'''
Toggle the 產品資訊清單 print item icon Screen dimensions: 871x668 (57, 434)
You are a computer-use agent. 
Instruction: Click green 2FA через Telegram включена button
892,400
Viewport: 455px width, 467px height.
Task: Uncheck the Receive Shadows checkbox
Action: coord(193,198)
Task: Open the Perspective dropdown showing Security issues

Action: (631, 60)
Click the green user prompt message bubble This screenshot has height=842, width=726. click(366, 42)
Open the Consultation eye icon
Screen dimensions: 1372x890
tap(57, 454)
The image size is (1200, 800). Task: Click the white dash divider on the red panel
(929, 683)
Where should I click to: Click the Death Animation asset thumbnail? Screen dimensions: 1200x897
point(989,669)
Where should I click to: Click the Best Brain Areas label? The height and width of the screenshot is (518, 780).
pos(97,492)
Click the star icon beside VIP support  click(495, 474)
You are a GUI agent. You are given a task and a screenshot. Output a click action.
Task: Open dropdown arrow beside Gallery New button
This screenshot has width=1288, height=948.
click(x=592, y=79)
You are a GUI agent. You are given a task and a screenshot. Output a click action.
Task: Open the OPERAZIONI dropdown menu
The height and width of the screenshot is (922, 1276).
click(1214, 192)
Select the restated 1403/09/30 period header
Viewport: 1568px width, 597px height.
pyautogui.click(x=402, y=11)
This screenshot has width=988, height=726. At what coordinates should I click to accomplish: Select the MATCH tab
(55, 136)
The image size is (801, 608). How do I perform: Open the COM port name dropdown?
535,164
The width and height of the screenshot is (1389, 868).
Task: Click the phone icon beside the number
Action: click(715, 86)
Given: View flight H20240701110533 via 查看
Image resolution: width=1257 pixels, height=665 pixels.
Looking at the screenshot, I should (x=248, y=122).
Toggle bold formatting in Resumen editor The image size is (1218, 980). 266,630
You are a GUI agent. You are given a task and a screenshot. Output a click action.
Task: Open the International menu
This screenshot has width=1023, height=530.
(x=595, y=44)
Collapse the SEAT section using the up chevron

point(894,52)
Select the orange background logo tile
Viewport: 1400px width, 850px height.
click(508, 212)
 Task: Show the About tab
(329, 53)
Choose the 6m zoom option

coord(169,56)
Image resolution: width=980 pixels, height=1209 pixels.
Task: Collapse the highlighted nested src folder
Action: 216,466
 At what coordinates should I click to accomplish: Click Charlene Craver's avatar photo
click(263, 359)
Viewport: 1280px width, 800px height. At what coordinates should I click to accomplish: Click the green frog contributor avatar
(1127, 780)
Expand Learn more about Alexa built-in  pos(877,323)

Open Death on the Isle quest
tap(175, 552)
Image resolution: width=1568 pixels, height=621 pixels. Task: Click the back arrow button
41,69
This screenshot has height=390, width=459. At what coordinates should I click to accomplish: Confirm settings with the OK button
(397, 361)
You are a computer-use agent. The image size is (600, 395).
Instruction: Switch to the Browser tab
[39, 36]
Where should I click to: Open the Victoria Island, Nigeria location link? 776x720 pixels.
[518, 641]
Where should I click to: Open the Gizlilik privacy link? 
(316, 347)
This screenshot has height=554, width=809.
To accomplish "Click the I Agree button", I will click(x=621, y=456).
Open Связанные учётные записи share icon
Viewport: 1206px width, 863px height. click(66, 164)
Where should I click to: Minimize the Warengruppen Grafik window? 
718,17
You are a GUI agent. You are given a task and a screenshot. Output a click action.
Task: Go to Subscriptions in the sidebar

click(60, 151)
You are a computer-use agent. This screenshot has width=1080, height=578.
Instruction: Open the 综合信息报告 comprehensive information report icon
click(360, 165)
'''
INSTRUCTION: Output the data above as a JSON list of strings, with one string per line and blank lines omitted.

TASK ANSWER:
[
  "Toggle the 產品資訊清單 print item icon Screen dimensions: 871x668 (57, 434)",
  "You are a computer-use agent. ",
  "Instruction: Click green 2FA через Telegram включена button",
  "892,400",
  "Viewport: 455px width, 467px height.",
  "Task: Uncheck the Receive Shadows checkbox",
  "Action: coord(193,198)",
  "Task: Open the Perspective dropdown showing Security issues",
  "Action: (631, 60)",
  "Click the green user prompt message bubble This screenshot has height=842, width=726. click(366, 42)",
  "Open the Consultation eye icon",
  "Screen dimensions: 1372x890",
  "tap(57, 454)",
  "The image size is (1200, 800). Task: Click the white dash divider on the red panel",
  "(929, 683)",
  "Where should I click to: Click the Death Animation asset thumbnail? Screen dimensions: 1200x897",
  "point(989,669)",
  "Where should I click to: Click the Best Brain Areas label? The height and width of the screenshot is (518, 780).",
  "pos(97,492)",
  "Click the star icon beside VIP support  click(495, 474)",
  "You are a GUI agent. You are given a task and a screenshot. Output a click action.",
  "Task: Open dropdown arrow beside Gallery New button",
  "This screenshot has width=1288, height=948.",
  "click(x=592, y=79)",
  "You are a GUI agent. You are given a task and a screenshot. Output a click action.",
  "Task: Open the OPERAZIONI dropdown menu",
  "The height and width of the screenshot is (922, 1276).",
  "click(1214, 192)",
  "Select the restated 1403/09/30 period header",
  "Viewport: 1568px width, 597px height.",
  "pyautogui.click(x=402, y=11)",
  "This screenshot has width=988, height=726. At what coordinates should I click to accomplish: Select the MATCH tab",
  "(55, 136)",
  "The image size is (801, 608). How do I perform: Open the COM port name dropdown?",
  "535,164",
  "The width and height of the screenshot is (1389, 868).",
  "Task: Click the phone icon beside the number",
  "Action: click(715, 86)",
  "Given: View flight H20240701110533 via 查看",
  "Image resolution: width=1257 pixels, height=665 pixels.",
  "Looking at the screenshot, I should (x=248, y=122).",
  "Toggle bold formatting in Resumen editor The image size is (1218, 980). 266,630",
  "You are a GUI agent. You are given a task and a screenshot. Output a click action.",
  "Task: Open the International menu",
  "This screenshot has width=1023, height=530.",
  "(x=595, y=44)",
  "Collapse the SEAT section using the up chevron",
  "point(894,52)",
  "Select the orange background logo tile",
  "Viewport: 1400px width, 850px height.",
  "click(508, 212)",
  " Task: Show the About tab",
  "(329, 53)",
  "Choose the 6m zoom option",
  "coord(169,56)",
  "Image resolution: width=980 pixels, height=1209 pixels.",
  "Task: Collapse the highlighted nested src folder",
  "Action: 216,466",
  " At what coordinates should I click to accomplish: Click Charlene Craver's avatar photo",
  "click(263, 359)",
  "Viewport: 1280px width, 800px height. At what coordinates should I click to accomplish: Click the green frog contributor avatar",
  "(1127, 780)",
  "Expand Learn more about Alexa built-in  pos(877,323)",
  "Open Death on the Isle quest",
  "tap(175, 552)",
  "Image resolution: width=1568 pixels, height=621 pixels. Task: Click the back arrow button",
  "41,69",
  "This screenshot has height=390, width=459. At what coordinates should I click to accomplish: Confirm settings with the OK button",
  "(397, 361)",
  "You are a computer-use agent. The image size is (600, 395).",
  "Instruction: Switch to the Browser tab",
  "[39, 36]",
  "Where should I click to: Open the Victoria Island, Nigeria location link? 776x720 pixels.",
  "[518, 641]",
  "Where should I click to: Open the Gizlilik privacy link? ",
  "(316, 347)",
  "This screenshot has height=554, width=809.",
  "To accomplish \"Click the I Agree button\", I will click(x=621, y=456).",
  "Open Связанные учётные записи share icon",
  "Viewport: 1206px width, 863px height. click(66, 164)",
  "Where should I click to: Minimize the Warengruppen Grafik window? ",
  "718,17",
  "You are a GUI agent. You are given a task and a screenshot. Output a click action.",
  "Task: Go to Subscriptions in the sidebar",
  "click(60, 151)",
  "You are a computer-use agent. This screenshot has width=1080, height=578.",
  "Instruction: Open the 综合信息报告 comprehensive information report icon",
  "click(360, 165)"
]